Productive conversations between two people of opposing viewpoints are pointless unless both speakers are committed to finding common ground.

Brandon Van Dyck, assistant professor of government and law at Lafayette College, presented "Free Speech vs. Political Correctness?" at Westminster on Monday before a group of faculty and students. He was accompanied by senior student Lydia Creech, offering a politically conservative viewpoint; school Chaplain Kiva Nice-Webb; and Jeremy Straughn, director of the Churchill Institute for Global Engagement.

"I'm probably not the only person worried about this country," he said about division in the United States.

To that end, Van Dyck created the Mill Series at Lafayette College to promote viewpoint diversity. He's invited people qualified to speak on a variety of legitimate issues.

"In light of these concerns, I created the Mill Series and bring speakers to Lafayette with well-reasoned arguments," he said. "They can be pretty pointed arguments."

He does vet his speakers though in the interest of halting the spread of incorrect information, false narratives and fake theories with no basis in reality.

"It would be a good thing to get some genuine opinions on the table," Van Dyck said.

It's comfortable to live in our own little worlds, but listening to other legitimate points of view is enlightening.

"You will not be as effective of a proponent without exposure," he added. "It's also important to your moral and spiritual development."

He also said lack of political development on campuses and in society can be bad for the development of the United States as a nation.

Sitting in the room were members of Westminster College's Democratic and Republican clubs.

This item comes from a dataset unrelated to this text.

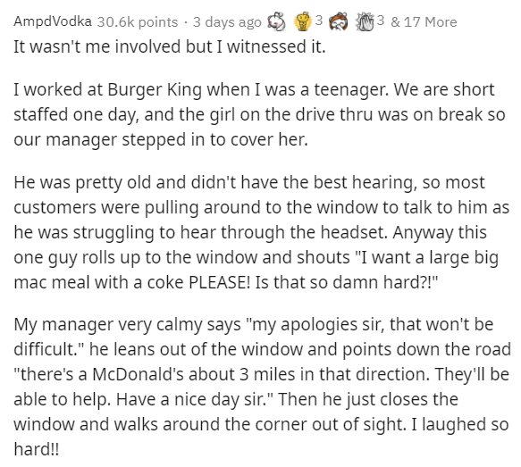Click the count beside the gold award
The image size is (521, 467).
318,21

Van Dyck suggested they get together and create an event. Nice-Webb said, in her role as chaplain, she is responsible for hearing students' varying points of view, whether she agrees with them or not.

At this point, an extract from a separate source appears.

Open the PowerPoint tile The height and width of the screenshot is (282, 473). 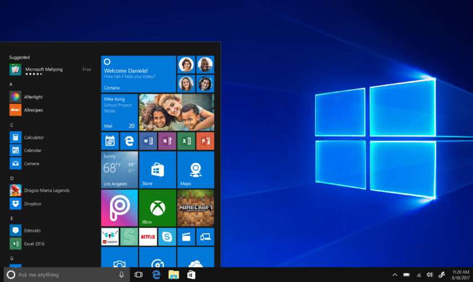[205, 141]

"It is my role to be a chaplain to all students; it is my job to sit and listen with you," Nice-Webb said.

Students need to learn how to engage fairly, too.

"I see a lot of cliques and a lot of people not interacting across (political viewpoints)," she said.

Neither conservative nor liberal students feel like there is much room for their points of view — even from teachers. Creech said some of her professors' points of view "bleed" into their classrooms.

"It's disappointing," she added. "Professors are supposed to teach."

Westminster College staff and professors have said their job is to bring all sides of commonly recognized culture including politics to the table for free and open discussion. But a professor in Monday's audience said after the college hosted Sen. Bernie Sanders, some alumni protested with their billfolds.

"They said it was outrageous you would bring Bernie Sanders to campus," he said. "Lots of alums said, we won't give another cent to that campus."

Political science professor Tobias Gibson noted some campus cultures, at institutes such as Brigham Young and Oral Roberts universities, are pretty predictable. He also said a campus size and history can influence its culture.

Straughn said he's been putting together a series of student conversations, like Monday's, through the Churchill Institute.

"The goal of this was to start conversations," he said, adding the series is dubbed "Tough Conversations. These are topics that affect us all."